# What you should do:
Starting at the line containing "Open the Search view" and ending at the last of the items below, switch every "header" to "toolbar" and reproduce those lines with nothing else changed. Omit the pictures from your output.

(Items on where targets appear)
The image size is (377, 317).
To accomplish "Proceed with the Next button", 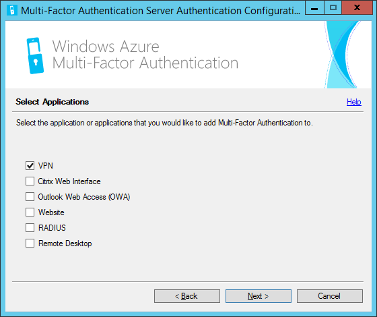I will click(x=259, y=296).
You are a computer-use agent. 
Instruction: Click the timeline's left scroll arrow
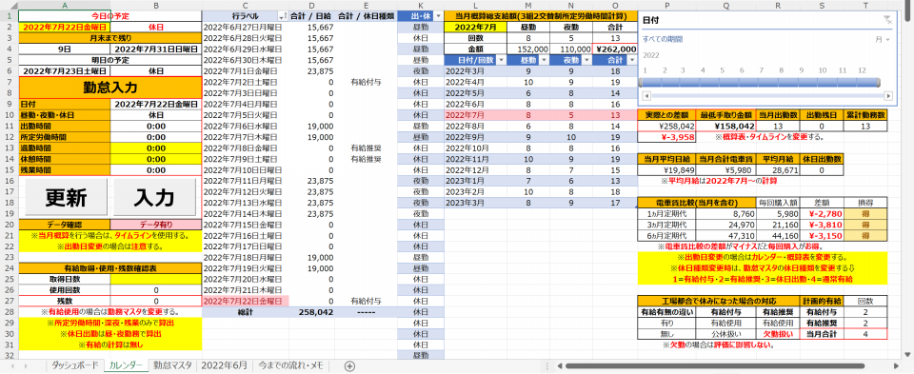tap(646, 96)
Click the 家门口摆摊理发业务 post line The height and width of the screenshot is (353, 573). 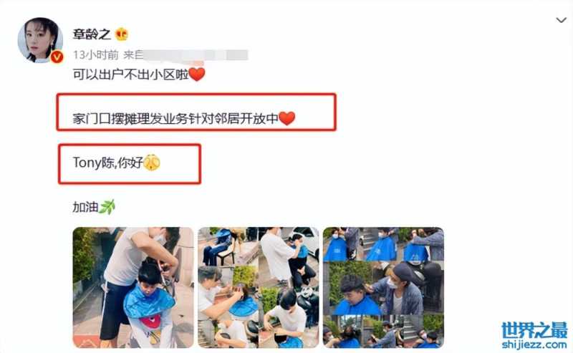[x=175, y=119]
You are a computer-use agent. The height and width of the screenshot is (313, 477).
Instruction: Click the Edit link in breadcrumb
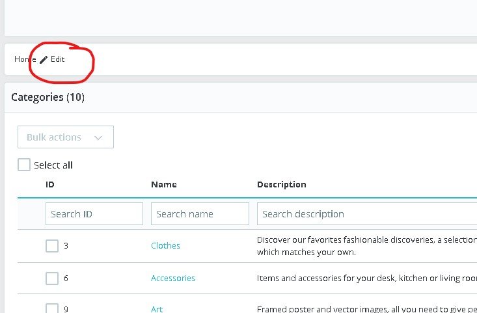[57, 59]
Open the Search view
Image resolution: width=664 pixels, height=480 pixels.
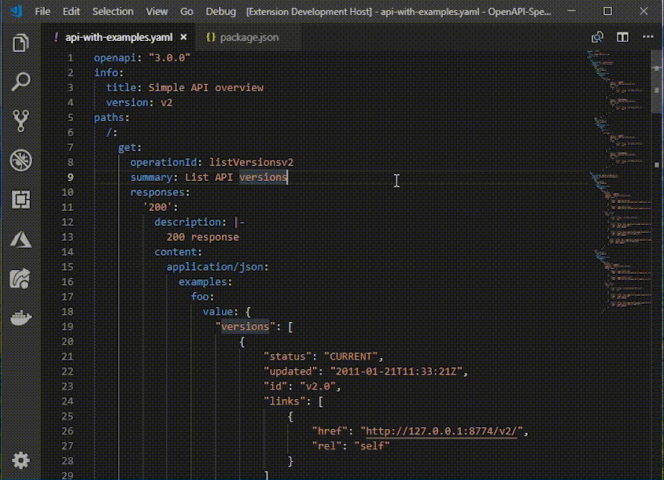pyautogui.click(x=21, y=81)
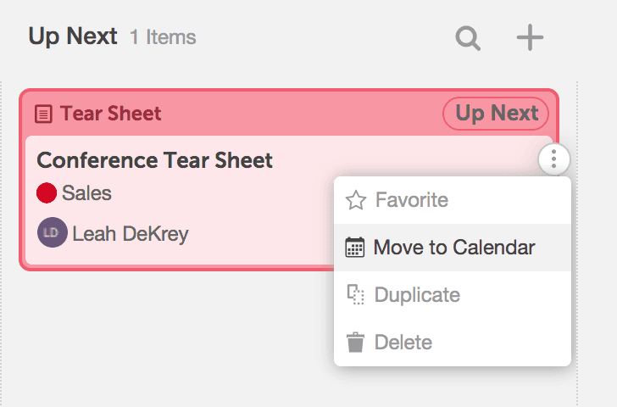Screen dimensions: 617x407
Task: Click the star Favorite icon
Action: click(x=356, y=201)
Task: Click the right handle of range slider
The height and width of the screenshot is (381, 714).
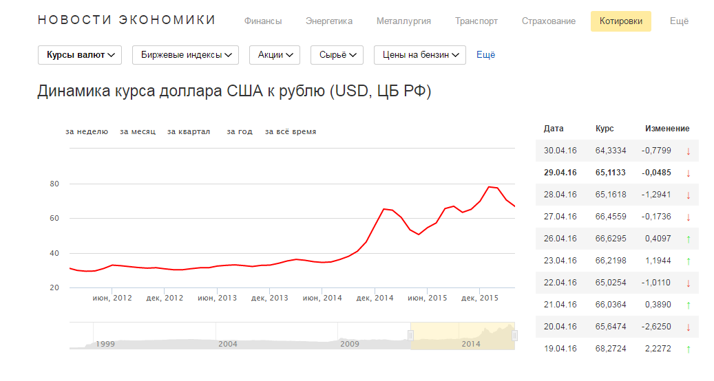Action: coord(514,336)
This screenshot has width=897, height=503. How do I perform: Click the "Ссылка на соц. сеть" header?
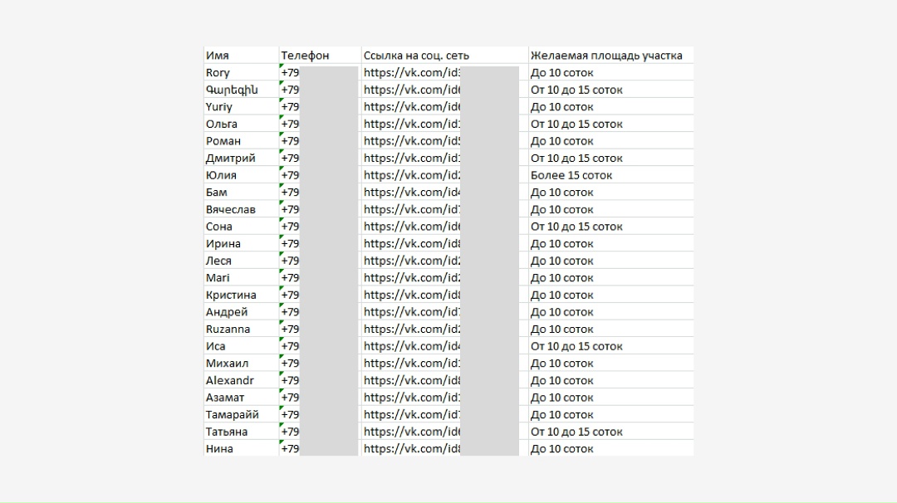point(416,56)
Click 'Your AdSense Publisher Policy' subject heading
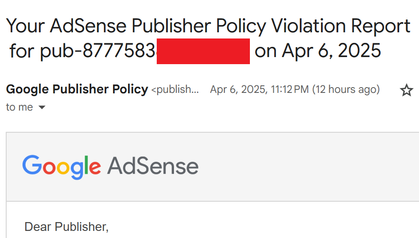This screenshot has width=419, height=238. point(136,26)
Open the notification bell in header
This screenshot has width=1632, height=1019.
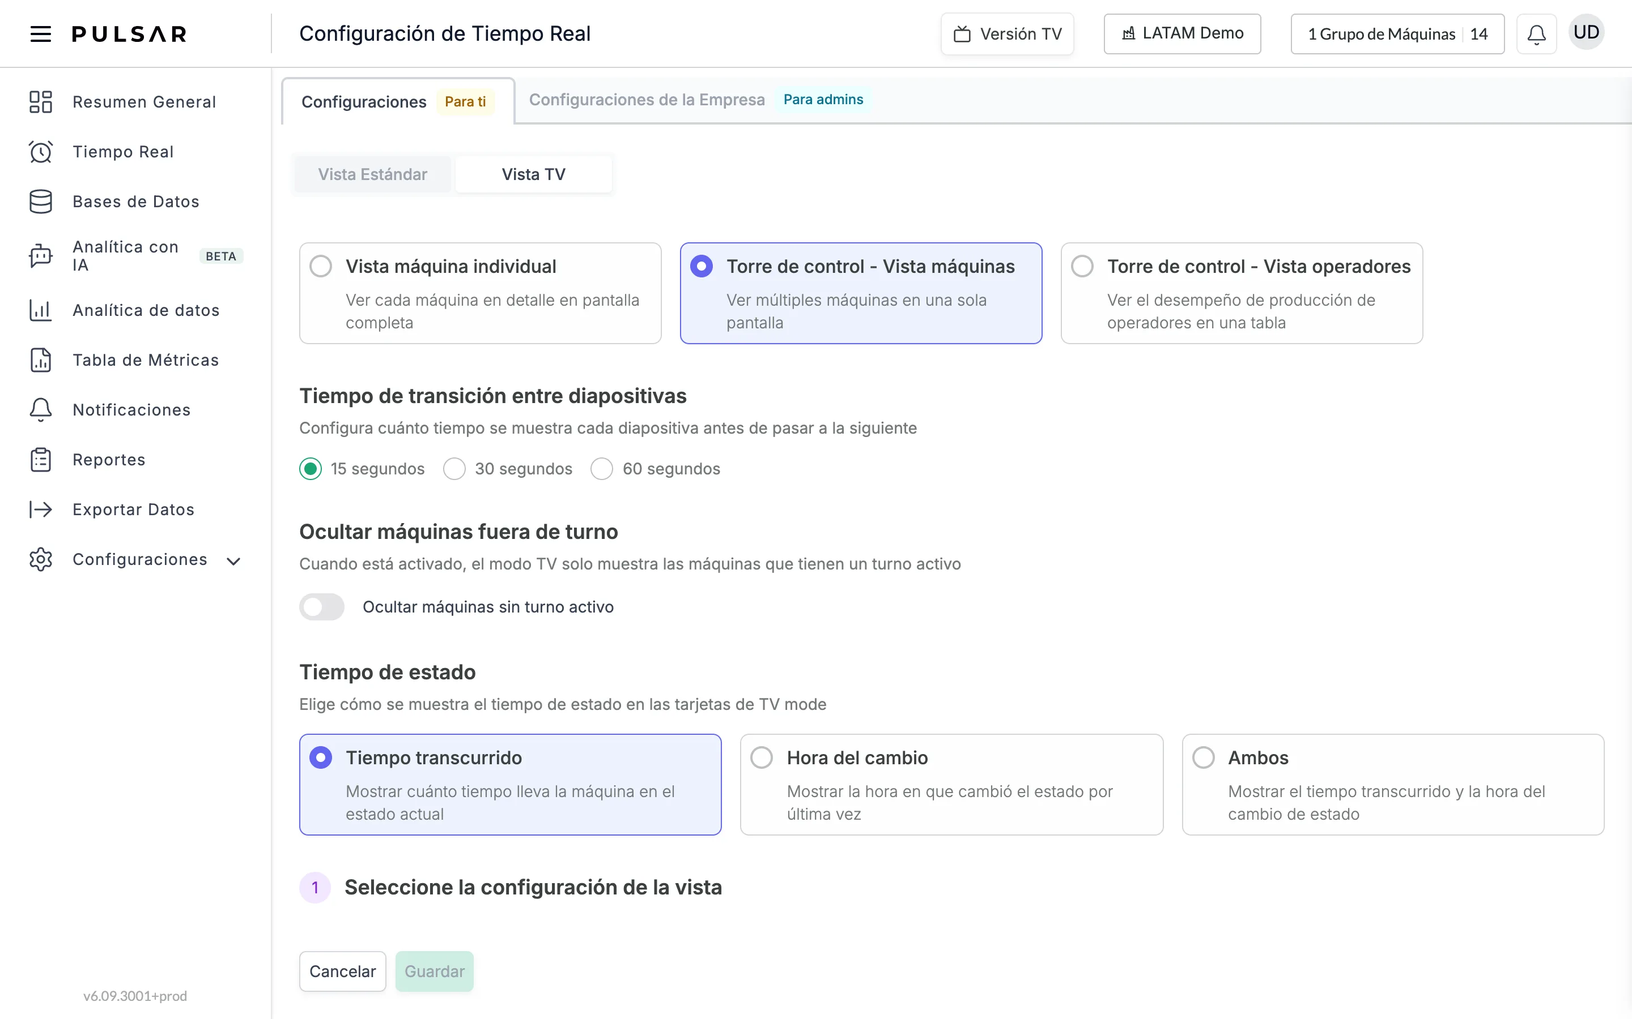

# Exercise output:
Open the Search view
Image resolution: width=664 pixels, height=480 pixels.
pyautogui.click(x=21, y=81)
Screen dimensions: 617x407
Task: Click the star Favorite icon
Action: click(x=356, y=201)
Task: Click the right handle of range slider
The height and width of the screenshot is (381, 714).
Action: coord(514,336)
This screenshot has width=897, height=503. How do I perform: Click the "Ссылка на соц. сеть" toolbar?
point(416,56)
Click 'Your AdSense Publisher Policy' subject heading
This screenshot has width=419, height=238. point(136,26)
Open the notification bell in toolbar
This screenshot has width=1632, height=1019.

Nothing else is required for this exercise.